A denúncia apresentada pelo Ministério Público do Rio de Janeiro diz que “o vértice da organização criminosa é ocupado por Marcelo Crivella, que na qualidade de Prefeito do Rio de Janeiro, concentra em suas mãos as atribuições legais indispensáveis para a consecução do plano criminoso, meticulosamente elaborado pela organização criminosa. Em outras palavras, seu status funcional de alcaide lhe confere, e a mais ninguém, a capacidade de executar e determinar a execução dos atos de ofício necessários à materialização das escusas negociatas”.

Na sua decisão, a desembargadora fala da proximidade do fim do mandato de Crivella e ressalta que as “tratativas espúrias” começaram ainda durante as eleições de 2016 e se estenderam durante os quatro anos em que o bispo licenciado ocupou a prefeitura carioca.

“É verdade que o prefeito está prestes a encerrar o seu mandato, faltando poucos dias para tanto. Poder-se-ia então argumentar que, uma vez praticamente encerrada a sua gestão, não mais haveria que se falar em risco à ordem pública. Tal assertiva poderia até ser verdadeira, caso os ilícitos cometidos tivessem sido esporádicos. Todavia, consoante as investigações revelaram, os crimes foram cometidos de modo permanente ao longo dos 04 anos de mandato, verificando-se contratações fraudulentas e recebimento de propinas nos mais variados setores da Administração.
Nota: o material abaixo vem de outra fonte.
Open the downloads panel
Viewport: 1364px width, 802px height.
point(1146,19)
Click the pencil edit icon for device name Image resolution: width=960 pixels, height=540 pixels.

As tratativas espúrias, na verdade, tiveram início ainda durante a campanha eleitoral e miravam as futuras contratações do governo”.

Responsável pela lavagem do dinheiro, Sérgio Mizrahy teria revelado em delação, apresentando diversas provas ao MP-RJ, um “intricado esquema criminoso envolvendo membros da Administração Municipal, empresários, pessoas físicas e jurídicas que funcionavam como ‘laranjas’, além de operadores do esquema”.

Segundo ele, os integrantes da organização “interferiam nas tomadas de decisão, agilizando os pagamentos a empresas especídicas e interferindo nos processos de licitação, de forma a beneficiar aqueles empresários que assentiam em pagar propina ao grupo criminoso aparentemente gerenciado pelo homem de confiança do prefeito Marcello Crivella, Rafael Pereira Alves”.

Rafael Alves
Com relações íntimas com Crivella, Rafael Alves é apontado como chefe do esquema de lavagem de dinheiro. Foi o responsável pela arrecadação de recursos desde a campanha de 2016 e seria o principal elo entre os empresários e a administração Crivella.

Sem cargo na prefeitura, ele atuava no QG da Propina montado na Riotur, órgão do município que era presidido pelo irmão, Marcelo Alves.

Gestor de negócios de empresas ligadas à Igreja Universal, Mauro Macedo, outro integrante da organização criminosa, ganhou o apelido de “Mestre dos Magos” nas eleições de 2016 e teve passagem por diversos órgãos da prefeitura carioca após assessorar Crivella por anos em Brasília.

Foragido da Justiça, o ex-senador Eduardo Lopes, que também é filiado ao Republicanos, foi caçado em sua casa no Rio, mas a polícia recebeu informações de que ele estaria morando em Belém, no Pará. Na tentativa de reeleição em 2018, Lopes chegou a ser notificado por possível prática de propaganda irregular com abuso de poder religioso.

Outro integrante do grupo é o delegado aposentado José Fernando Moraes Alves, conhecido como Fernando Moraes, que foi titular da Delegacia Anti-Sequestro e vereador pelo MDB.

Em 2019, ocupou o cargo de conselheiro da Agetransp, nomeado pelo ex-governador Luiz Fernando Pezão.